** Consigne écrite a **
D'après la page, pourquoi la culture des tournesols n'a-t-elle pas réussi ?

....................

La question posée à l’ordre du jour de la réunion n’est pas théorique, c’est une question concrète et à la fois elle est affaire de survie. La tête enroulée dans une écharpe ou couverte d’un bonnet de laine, les jambes croisées sous eux, sirotant leur thé, les paysans se parlent et s’écoutent, s’interrogent aussi, se demandent vers où avancer, à quel pas et par où commencer. Par exemple : L’époque impose un mode de vie dicté par ces appareils devenus indispensables. Personne ne se passe d’un téléphone portable et souvent même d’un smartphone. Ces machines informent, parlent à distance, payent les dettes, donnent des nouvelles des enfants. Mais elles imposent de disposer de liquidités. Nous sommes condamnés à vendre une part des récoltes pour disposer de liquide, assurent-ils, notre existence nous échappe. Nous sommes obligés de rencontrer ce cash là où il existe, sur le marché, d’échanger avec ceux de la ville. Jusqu’à ces derniers jours, dit l’un des fermiers, nous étions subalternes du courant majeur, celui qu’imposent les entrants chimiques. Nous devons redevenir le courant majeur pour faire ce qui nous tient à cœur à nous. Même si nous sommes une petite minorité, nous devons nous imposer et résister. Il nous faut trouver des façons de résister. 


De toute façon, dit un autre, ce que nous cherchons, n’est pas la solution globale, nous cherchons un compromis permettant, ici, à Kumirmari, d’avoir un revenu décent sans laisser sacager nos vies par les poisons. Avant, nous avions des animaux qui apportaient le fertilisant du fumier, ajoute un autre paysan. Nous les avons abandonné. Faut-il y revenir ? C’est une vraie question affirme un qui n’a pas encore parlé. Nous avons encore les chèvres. Mais ce sont les buffles qui manquent pour le fumier. Il faut procéder par petits essais, par tentatives observées collectivement. À une époque, nous avions eu l’idée de cultiver des tournesols, rappelle un autre encore. Mais les oiseaux des îles voisines venaient nous piquer les graines avant maturité. Tuer les oiseaux picoreurs ? C’est interdit pas des régulations environnementales sévères.

....................

** Consigne écrite b **
Restituez sous forme de liste JSON de chaînes les lignes des données fournies, depuis la ligne contenant "The height and width of the screenshot is (214, 295)." jusqu'à la fin de ces données incluse, à raison d'une chaîne par ligne, sans les lignes vides ni les images.

....................

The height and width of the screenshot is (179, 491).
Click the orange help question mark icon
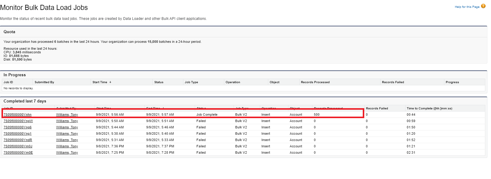click(483, 6)
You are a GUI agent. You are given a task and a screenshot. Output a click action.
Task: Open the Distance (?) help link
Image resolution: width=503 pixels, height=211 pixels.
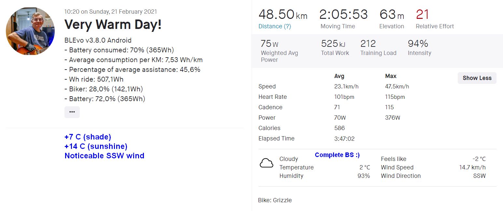pyautogui.click(x=274, y=26)
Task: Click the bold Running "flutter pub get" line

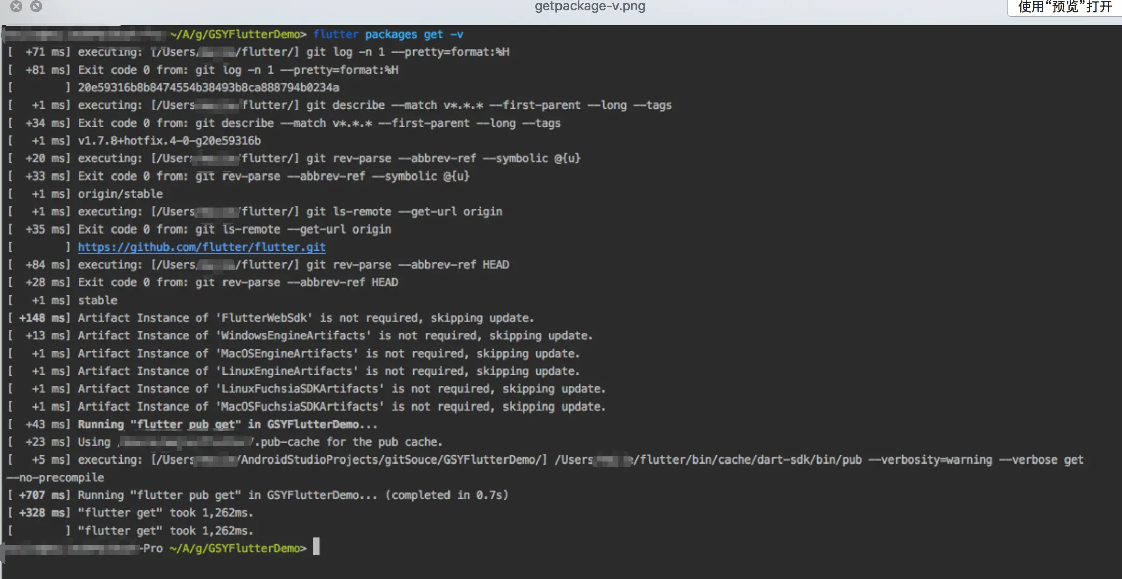Action: click(227, 425)
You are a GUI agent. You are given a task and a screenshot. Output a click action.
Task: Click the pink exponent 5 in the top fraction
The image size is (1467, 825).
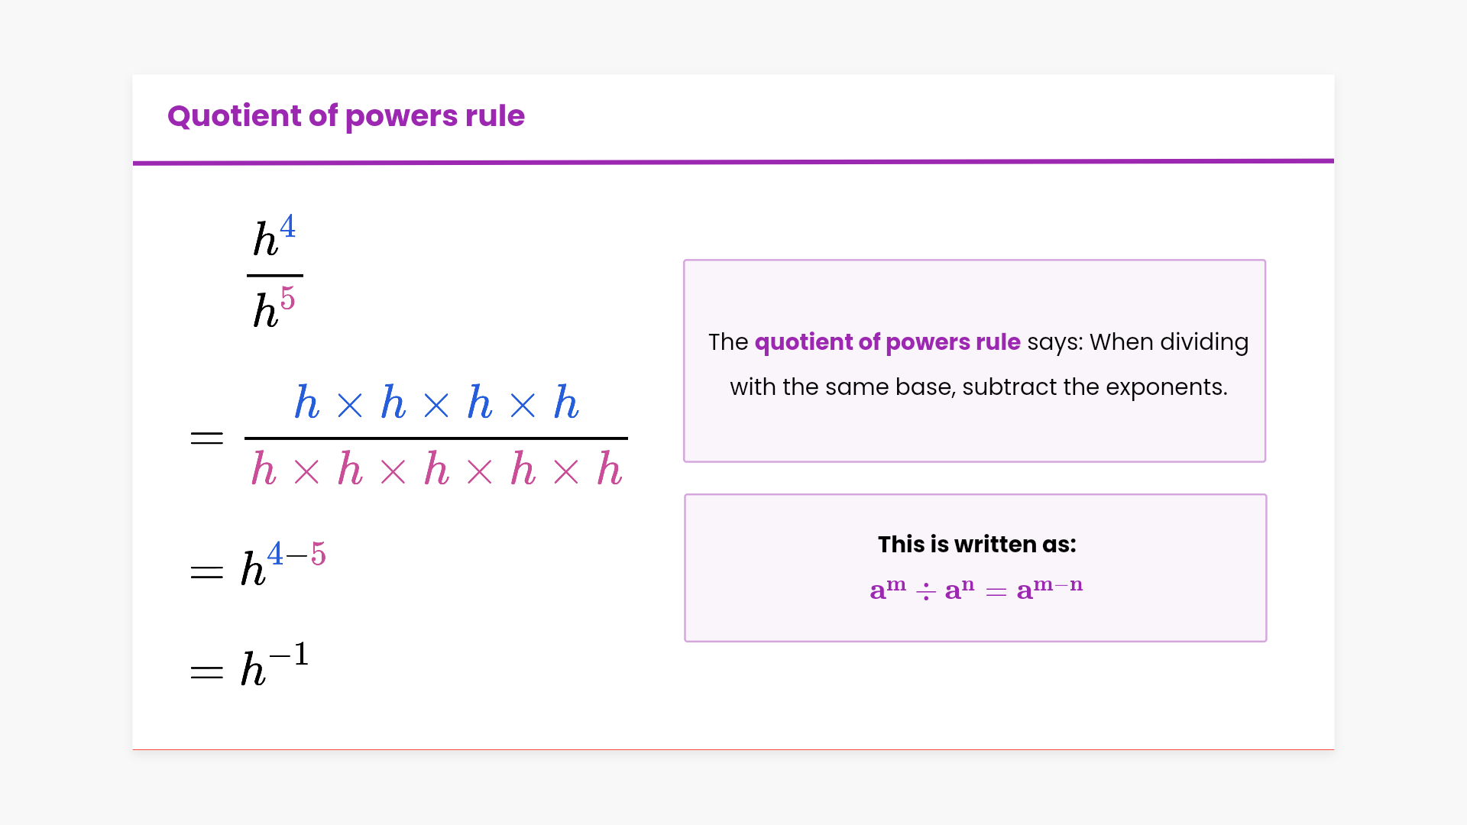[287, 298]
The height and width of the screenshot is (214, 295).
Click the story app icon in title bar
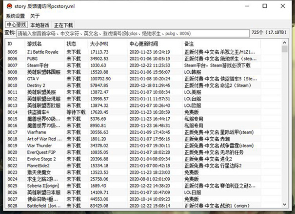[7, 6]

....................

** Résultat obtenu a **
Les oiseaux des îles voisines venaient piquer les graines avant leur maturité.

** Résultat obtenu b **
[
  "The height and width of the screenshot is (214, 295).",
  "Click the story app icon in title bar",
  "[7, 6]"
]